Maradona: "Rivoglio mia moglie"
Il Pibe ha nostalgia della sua famiglia
"Sto benino, e dico benino perché non sto con Claudia". Ingrassato ma ancora in forma, Diego Armando Maradona comincia così il ricordo del suo passato. Quello di fuoriclasse e quello di marito. "Mi mancano moltissimo mia moglie e le bambine" dice in un'intervista a Rtl, ripensando a Claudia Villafane che qualche mese fa ha gli chiesto il divorzio. "Del calcio" continua prima di lasciare Fiuggi dove ha trascorso qualche giorno, "mi manca quello giocato".

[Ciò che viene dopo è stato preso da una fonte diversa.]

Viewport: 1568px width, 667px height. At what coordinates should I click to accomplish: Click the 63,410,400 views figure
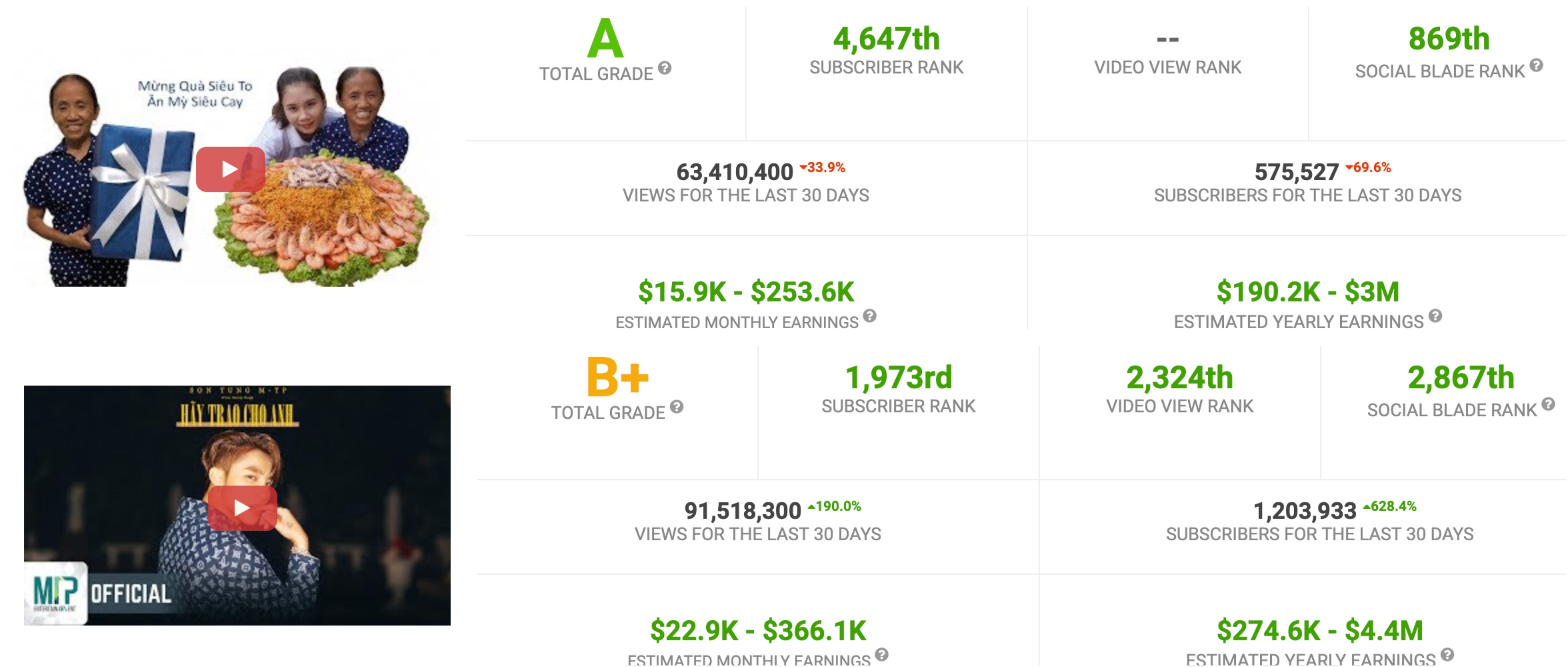[x=735, y=172]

Quando la Villafane ha annunciato di volere il divorzio, i giornali hanno titolato la notizia come "cronaca di una morte annunciata". Come dire che per tutti l'amore tra il Pibe e la moglie, inziato nel 1989 con un fastosa cerimonia nel Luna Park di Buenos Aires, era finito da tempo. Maradona viveva tra un appartamento nel quartiere ovest di Buenos Aires e Cuba, lontano dalla moglie e dalle due bambine, Dalma Nerea, 15 anni, e Gianina Dinnorah. Aveva altre compagne, come sempre nelle sua carriera di dongiovanni.
Eppure, in un'intervista concessa all'emittente radiofonica, Diego Armando Maradona ha parlato della sua vita privata e del suo passato sportivo e ha detto di rivolere con sè "le sue donne", di avere nostalgia della famiglia.

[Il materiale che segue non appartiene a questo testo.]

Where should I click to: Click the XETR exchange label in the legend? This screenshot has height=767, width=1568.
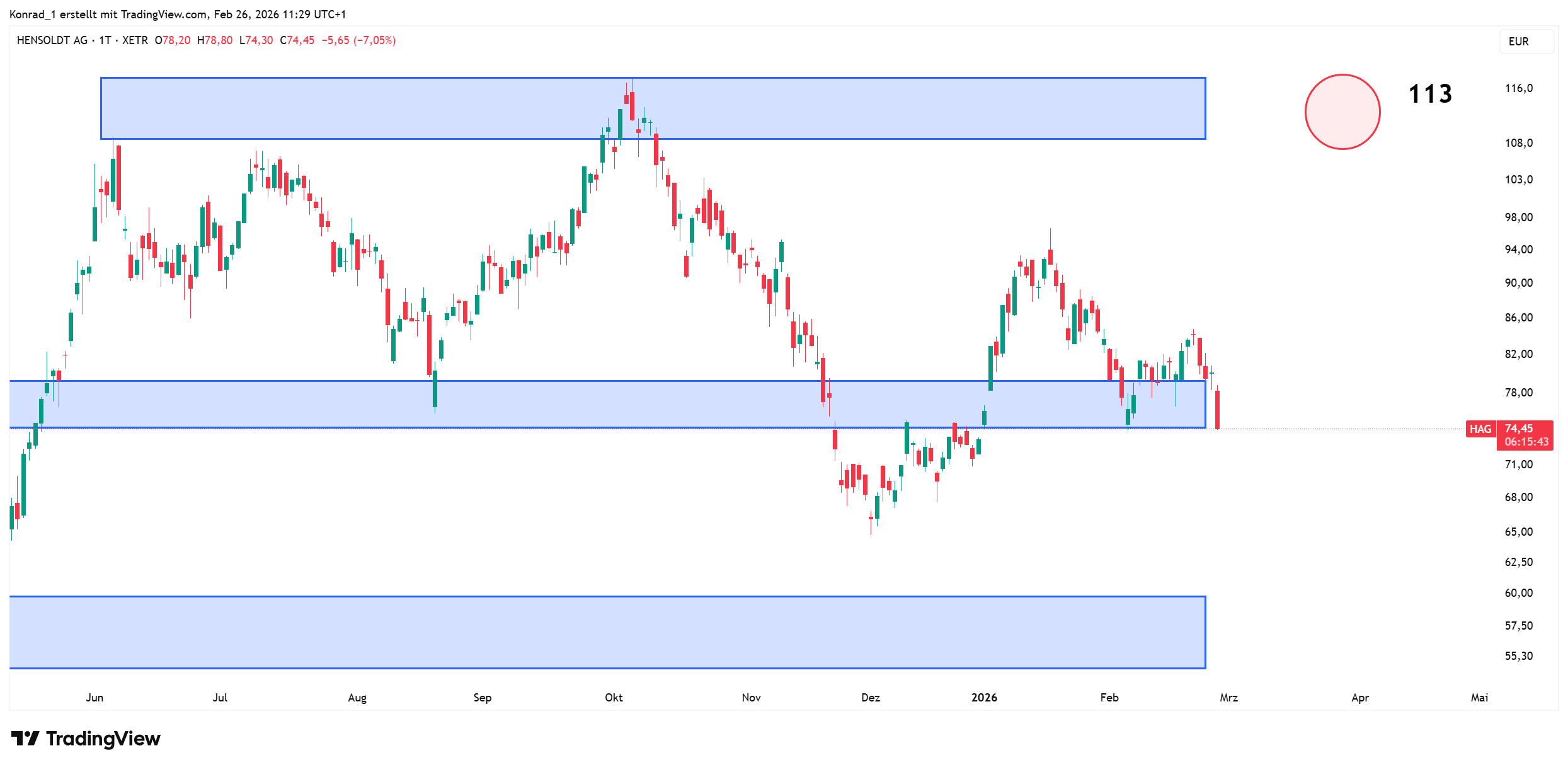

Spiegando poi le ragioni che l'hanno allontanato dal pallone, ha lamentato la mancanza di riconoscenza da parte di alcuni dirigenti sportivi. "Io credo di aver fatto qualcosa e oggi non sono piu' considerato" ha detto "però non mi lamento. Se qualcuno mi dice 'vieni a fare l'allenatore o il direttore sportivo, ma devi fare quello che dico io' a me non sta bene. Per questo motivo oggi sono lontano dal calcio".
Ricordando i suoi ex compagni che ancora parlano bene di lui e pensando ai tifosi napoletani ha aggiunto: "Io non compro i miei compagni, non gli dico di parlare bene. Io vivo come ho vissuto negli spogliatoi con i miei compagni... In passato abbiamo formato un gruppo eccezionale".